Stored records
━━━━━━━━

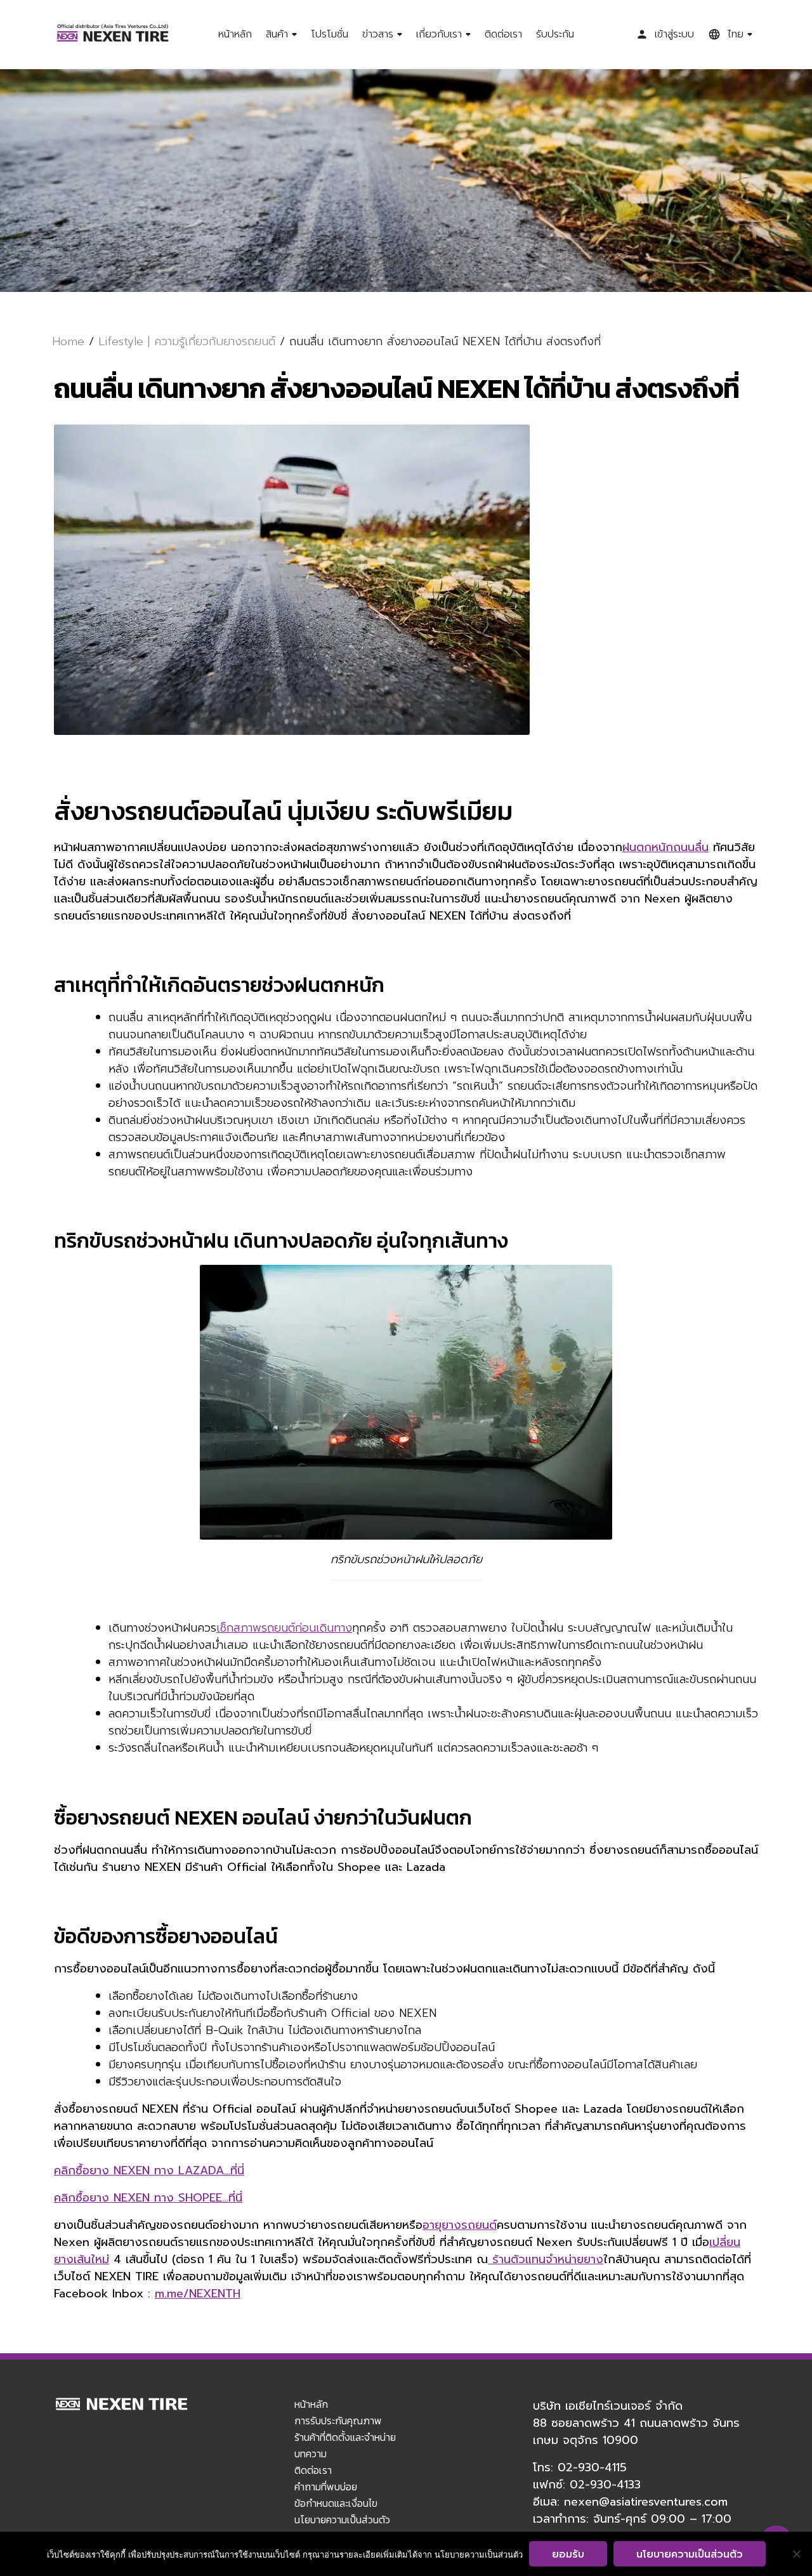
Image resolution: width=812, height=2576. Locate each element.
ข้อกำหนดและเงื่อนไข (335, 2503)
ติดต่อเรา (503, 34)
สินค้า (277, 34)
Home (68, 341)
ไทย (735, 34)
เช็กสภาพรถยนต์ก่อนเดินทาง (284, 1628)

━━━━━━━━

[WHAT THE EXERCISE ASKS]: The records must come back exactly, with their pictures removed.

[OUTPUT BELOW]:
Image resolution: width=812, height=2576. Locate each element.
ข้อกำหนดและเงื่อนไข (335, 2503)
ติดต่อเรา (503, 34)
สินค้า (277, 34)
Home (68, 341)
ไทย (735, 34)
เช็กสภาพรถยนต์ก่อนเดินทาง (284, 1628)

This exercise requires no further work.